08:37 When we talk of action, there is always an actor behind it, right?
08:44 The action is just an expression of the actor, a manifestation of the actor.
08:51 If the actor is all right, we don't need to worry about the action.
08:55 But we worry about the action so much.
08:57 We talk of karma so much.
08:58 We don't talk of the karta, the doer.
09:02 So it's the karta that matters, not the karma.
09:06 So the actor has to be taken care of.
09:09 That actor is the ego.
09:11 That actor must be healed.
09:13 If the actor is healed, everything falls in place.
09:17 Right.
09:18 How do we heal?
09:21 By looking at the disease.
09:24 That's how it starts, no?
09:25 You look at yourself and figure out how you are.
09:29 You look at your thoughts, your feelings, your impulses, reactions, actions, and then
09:34 you see how you are.
09:37 And given that freedom is your nature, when you will discover sickness and bondages within,
09:44 there is something within you that rises to rebel and heal.
09:52 You say, "No, no, no.
09:54 Unacceptable.
09:55 Unacceptable.
09:56 I look at myself and what I see is not very pretty.
10:00 So nothing doing.
10:03 The picture must change."
10:06 Right.
10:09 One more aspect that probably is connected to this, about healing, is detachment, is
10:16 what I understand.
10:18 And this is something that I have kind of understood from my own life, as to if you
10:23 detach from the things that is causing trouble to you, it actually eventually helps you.
10:29 So the pursuit of becoming a filmmaker was so burdening on me at some point that I couldn't
10:35 focus on things that was in front of me.
10:39 This is something that the society puts on you, the people around you put on you, your
10:45 family puts on you, and you yourself put on yourself.
10:49 How do you then detach from these things to become the true self that you actually are?
10:57 You have to begin with attachment.
11:01 Detachment is the result, the obvious result, the effortless result of true and honest observation
11:11 of attachment.
11:13 If you can observe your attachments with honesty, detachment just follows.
11:21 Detachment is not something you have to work for.
11:24 Detachment lies in challenging attachments.
11:28 And you cannot escape away from your attachments.
11:31 You have to go right up to them and confront them.

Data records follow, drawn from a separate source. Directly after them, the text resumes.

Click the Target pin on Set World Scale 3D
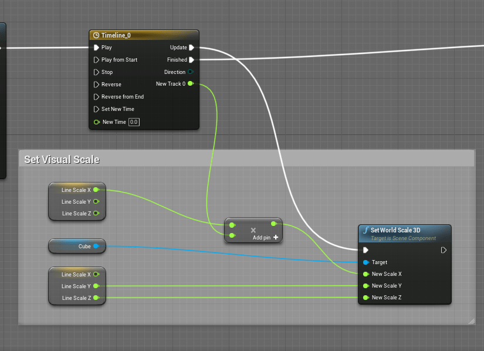 coord(366,262)
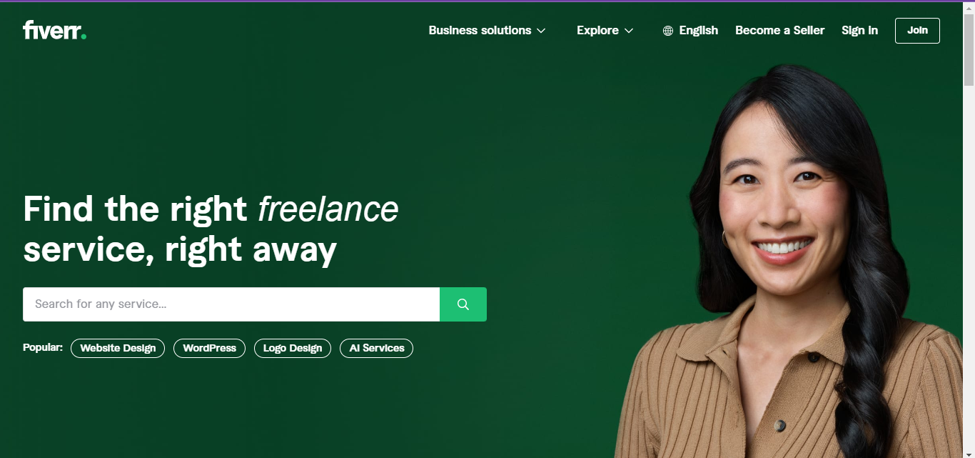975x458 pixels.
Task: Open the Explore menu
Action: coord(605,30)
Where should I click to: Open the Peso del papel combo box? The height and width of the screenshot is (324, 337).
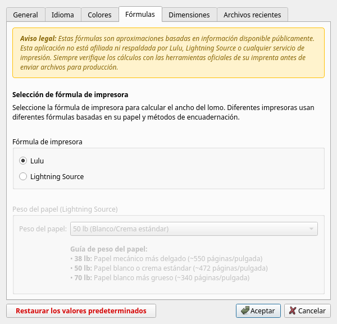[194, 229]
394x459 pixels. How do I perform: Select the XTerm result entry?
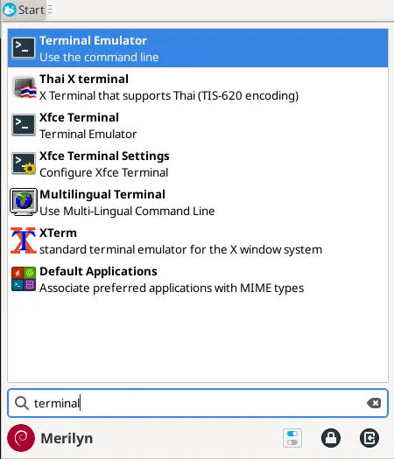point(198,240)
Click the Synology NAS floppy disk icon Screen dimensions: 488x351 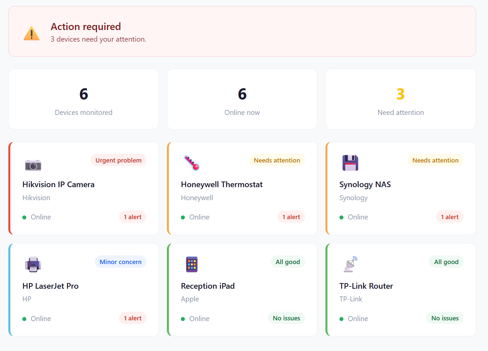coord(350,163)
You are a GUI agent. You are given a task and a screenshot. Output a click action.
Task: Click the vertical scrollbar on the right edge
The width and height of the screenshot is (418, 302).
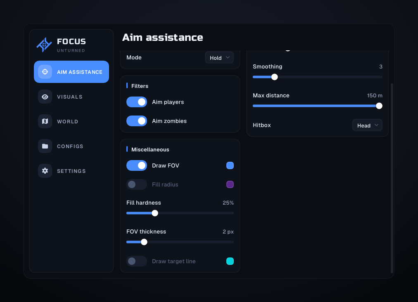[x=392, y=178]
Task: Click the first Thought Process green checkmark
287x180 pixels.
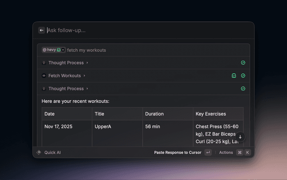Action: pos(243,63)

11:35 You have to see how you are attached and what all ways, and when you see the very process
11:40 of attachment, and when you see the futility of it all, then you say, "No, no point being
11:48 attached."
11:49 And that's detachment.
11:50 You cannot be detached if you have first of all not observed the entire flow, the crest
12:02 and the trough, how at some point you feel indifferent and then there is that association
12:09 over time and coincidence and random chance, and you stay in mental touch with something
12:16 and over a period of time a sense of identity develops and that's what you call as attachment.
12:22 And then you see how hollow, how substanceless all that is.
12:28 Then you just smile and something drops.
12:32 That's detachment.
12:35 Detachment therefore must never be talked of.
12:37 One must always talk only of attachments.
12:41 But we want to avoid the disease and yet gain health, which is not going to happen.
12:47 When you go to a physician, he would never offer you health.
12:52 All that he talks to you about is just disease, disease and disease.
12:57 And if the disease can be diagnosed and treated, health is the natural output.